Vous êtes bien d'accord, cher lecteur soucieux d'aller au fond des choses, que la fraternité ne peut se concevoir sans paternité, et, bien sûr, sans maternité. Or la fraternité figure en troisième position, la meilleure, dans la devise républicaine française. D'où ma question : quelle est notre paternité ? Je dis la France, mais, bien sûr, la question se pose pour chaque peuple, ô mes lecteurs de toutes les nations. Pour les Français, le problème est qu'ils ont guillotiné leur roi en 1793 et que Nietzsche a constaté la mort de Dieu dans le monde moderne.

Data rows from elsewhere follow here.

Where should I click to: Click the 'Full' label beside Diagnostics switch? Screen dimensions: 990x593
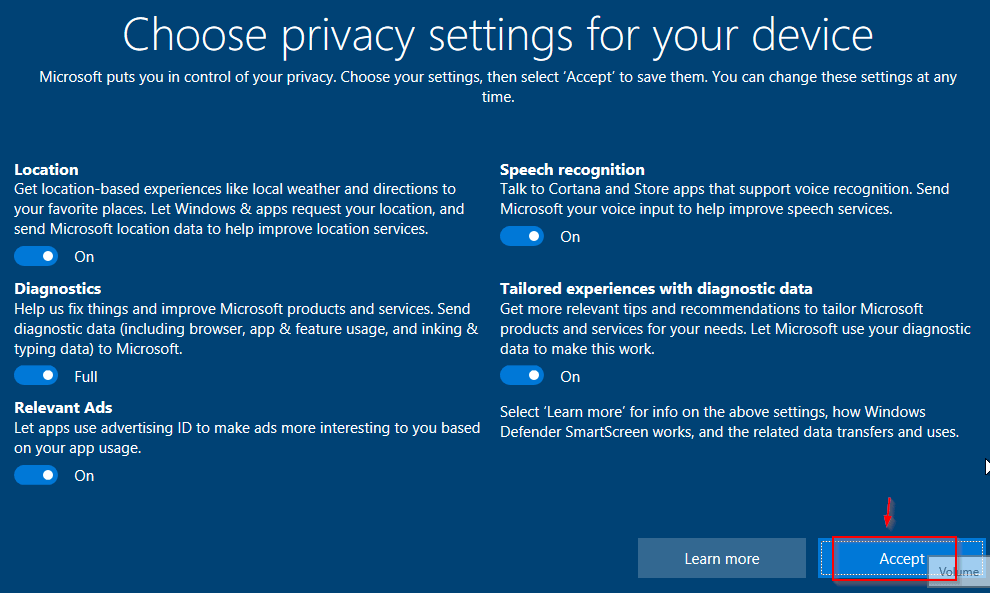(86, 377)
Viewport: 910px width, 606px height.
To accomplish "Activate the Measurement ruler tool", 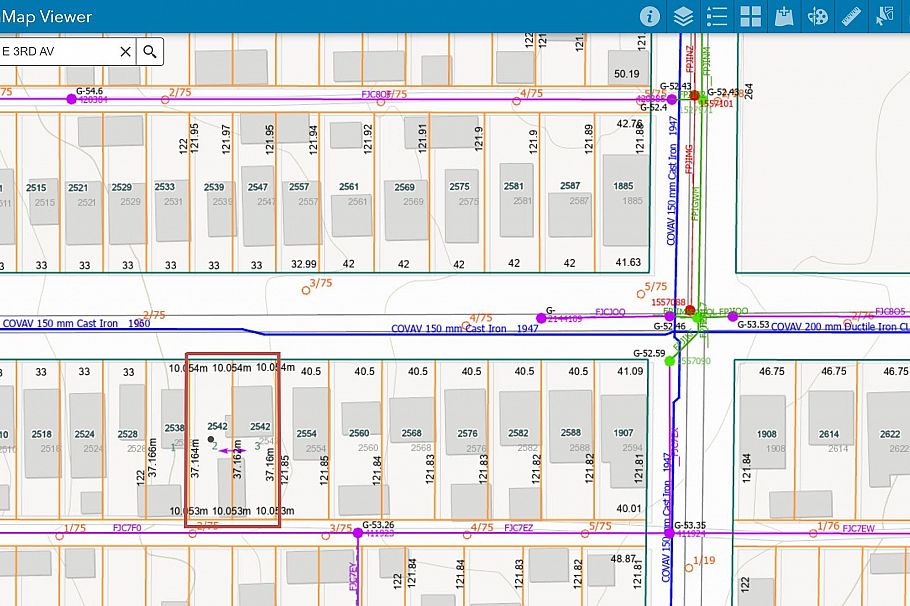I will (852, 16).
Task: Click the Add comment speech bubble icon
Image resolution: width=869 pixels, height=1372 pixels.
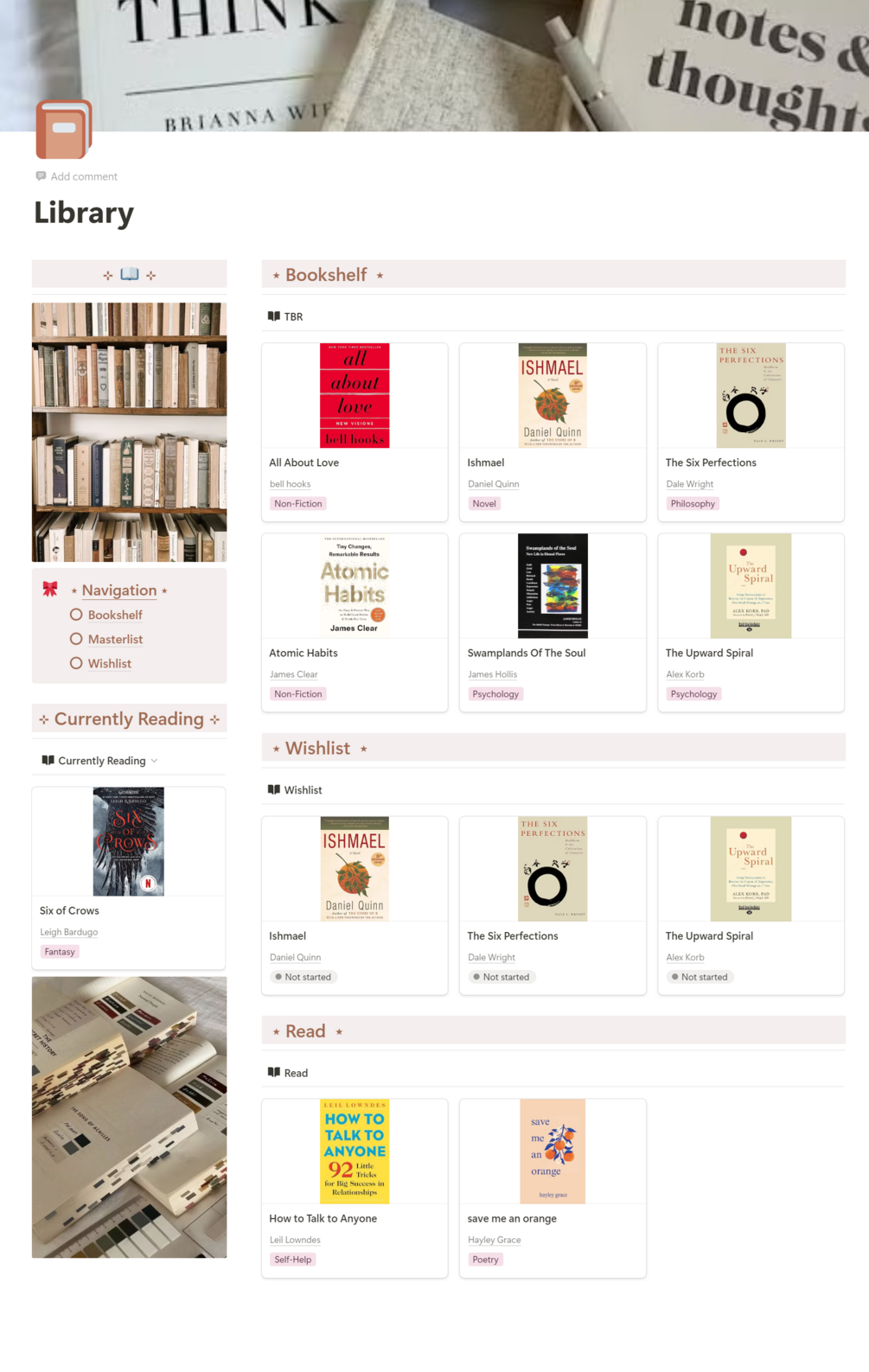Action: (41, 176)
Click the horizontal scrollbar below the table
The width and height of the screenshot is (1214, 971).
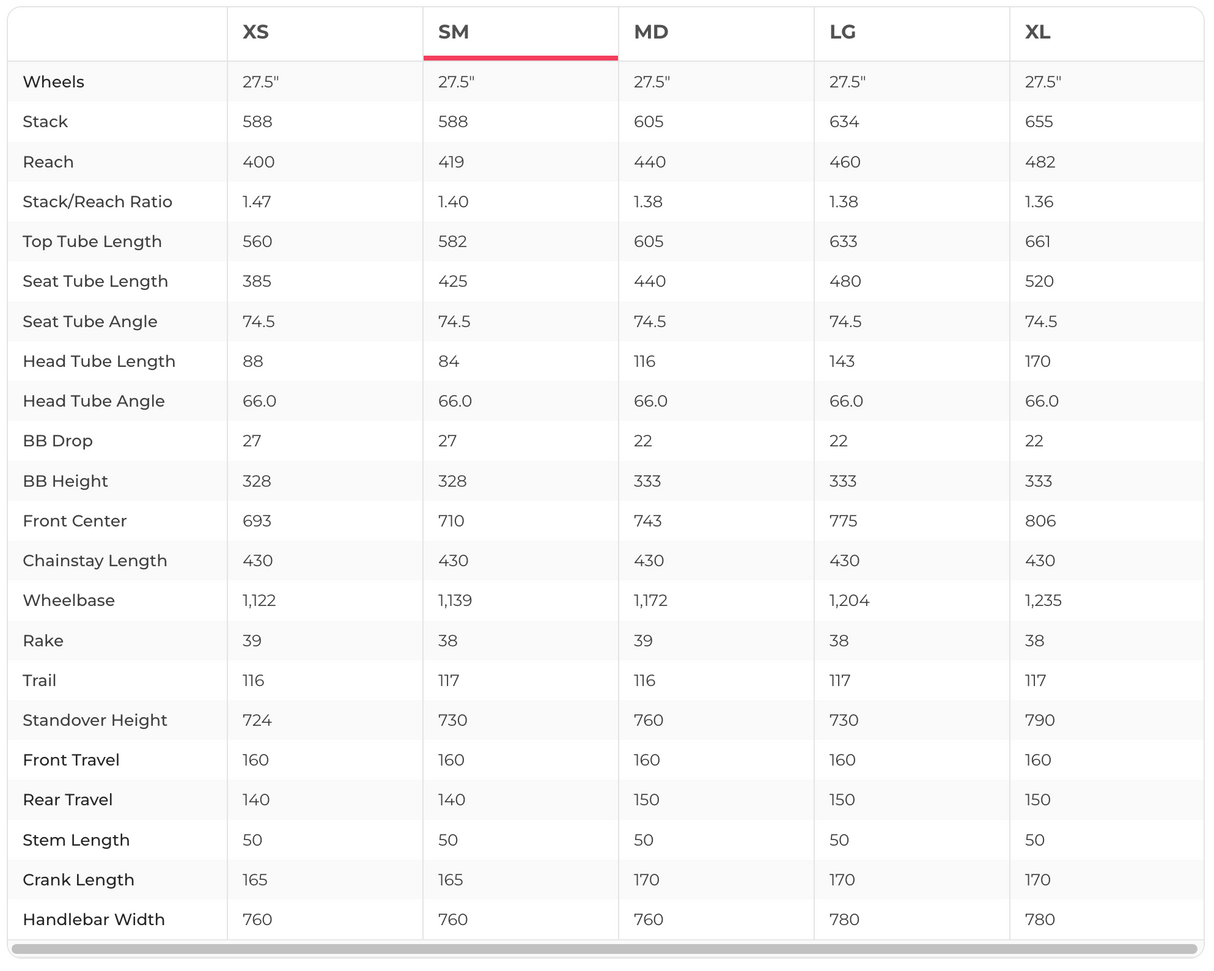point(604,949)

Sommes-nous des enfants trouvés pour autant ? Certes non, puisque nous avons une histoire. Nous sommes les enfants de nos Pères fondateurs. Voilà l'idée à laquelle je voulais en venir. Ces Pères fondateurs ne sont pas transcendants comme Dieu ou le Roy. Ils ressemblent plutôt aux ancêtres mythiques des peuples de la tradition, sauf qu'ils ne sont pas mythiques. Ils ont vraiment existé et nous leur devons en partie ce que nous sommes. Encore faut-il les connaître, ces Pères fondateurs, ce qui dépend de l'éducation nationale et des médias. Des noms ? Voici ceux qui me viennent à l'esprit : Montesquieu, Voltaire et Rousseau, Robespierre, Pierre Leroux, Jules Ferry, Clemenceau. Léon Blum, de Gaulle. À discuter.

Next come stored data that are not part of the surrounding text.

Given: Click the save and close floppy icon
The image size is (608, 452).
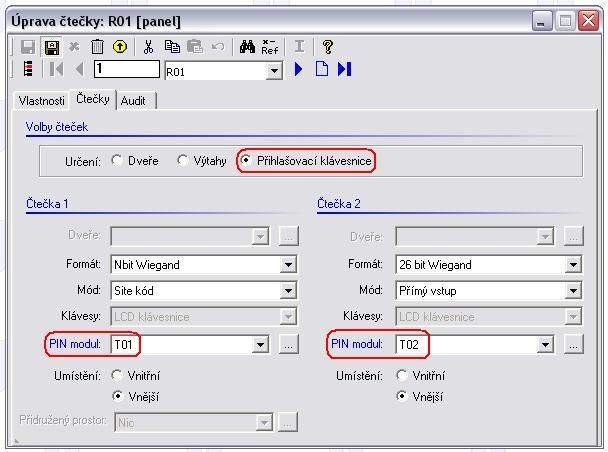Looking at the screenshot, I should coord(52,47).
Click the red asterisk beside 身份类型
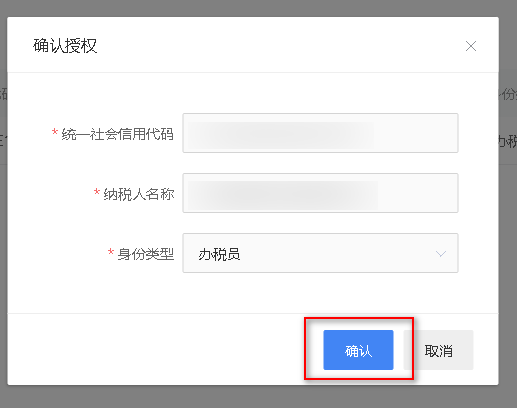The height and width of the screenshot is (408, 517). point(111,252)
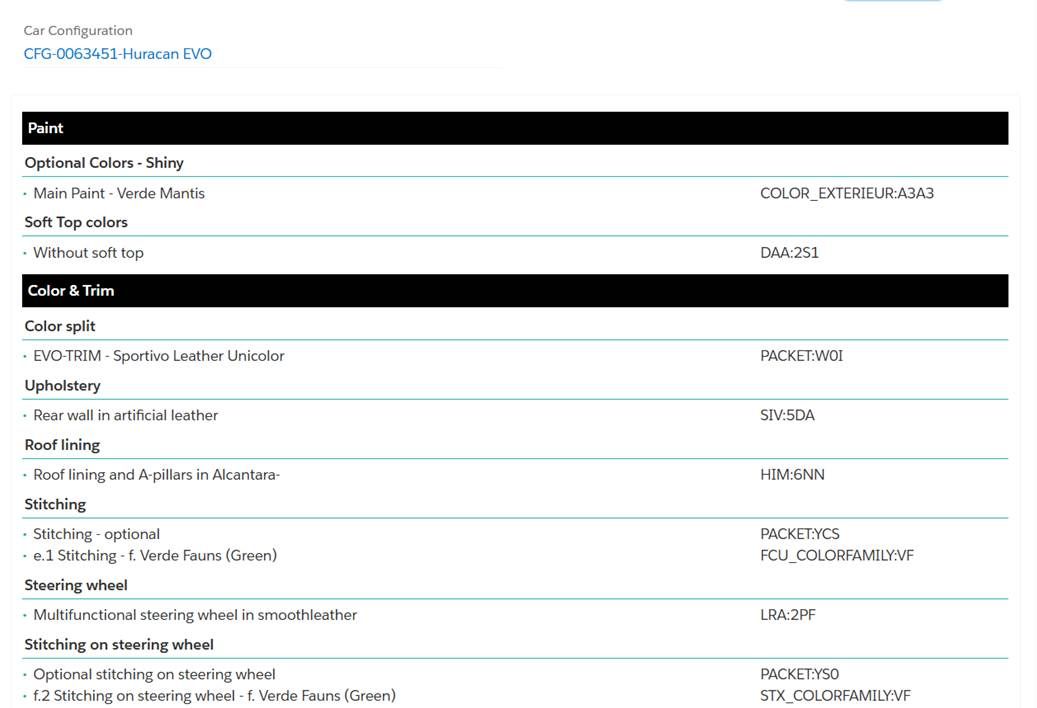Click the LRA:2PF code
This screenshot has width=1037, height=708.
coord(787,615)
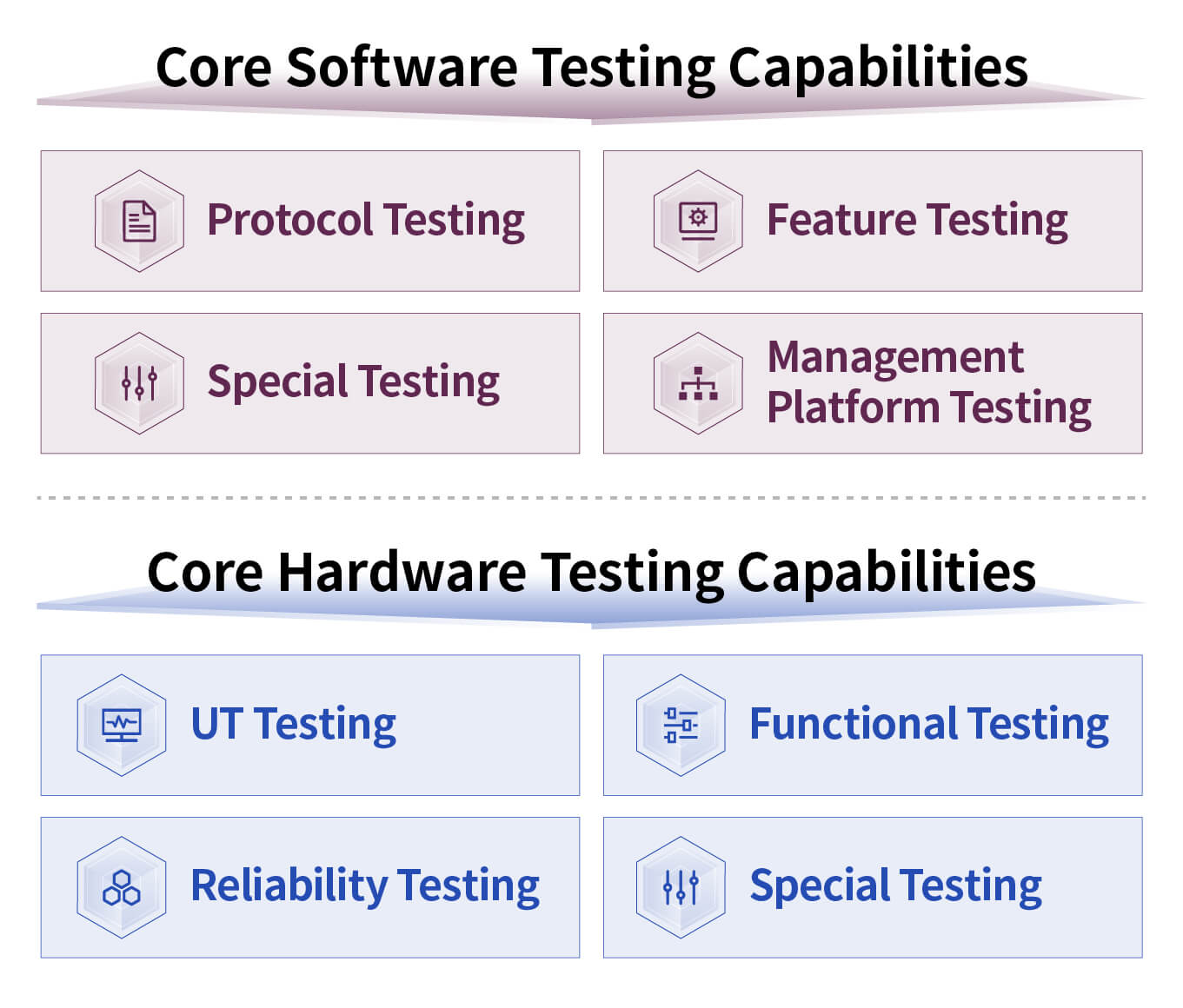The image size is (1183, 1008).
Task: Click the UT Testing monitor icon
Action: click(122, 725)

Objection : C'est un conte de fées que vous nous faites là ! Vous êtes en train de restaurer un roman national dont nous ne voulons plus. D'abord, il y a deux Jules Ferry, le bon Jules Ferry, le fondateur de l'école obligatoire, et Ferry Tonkin, l'apôtre de la colonisation qui voulait "civiliser les races inférieures". Et le Maréchal Pétain, vous l'avez oublié dans votre liste. Les Français ont été pétainistes plus que gaullistes !
- Vous m'enlevez les mots de la bouche ! Un héritage, c'est des dettes autant que du crédit. Pareil pour la mémoire. Nous avons aussi à assumer l'héritage du colonialisme et de l'antisémitisme. Nous n'avons pas à choisir entre le bon et le mauvais. Nul n'a un père parfait, mais tout le monde en a un. C'est le tout qui fait partie de notre destin commun, les ombres comme la lumière de notre histoire. Voilà notre héritage.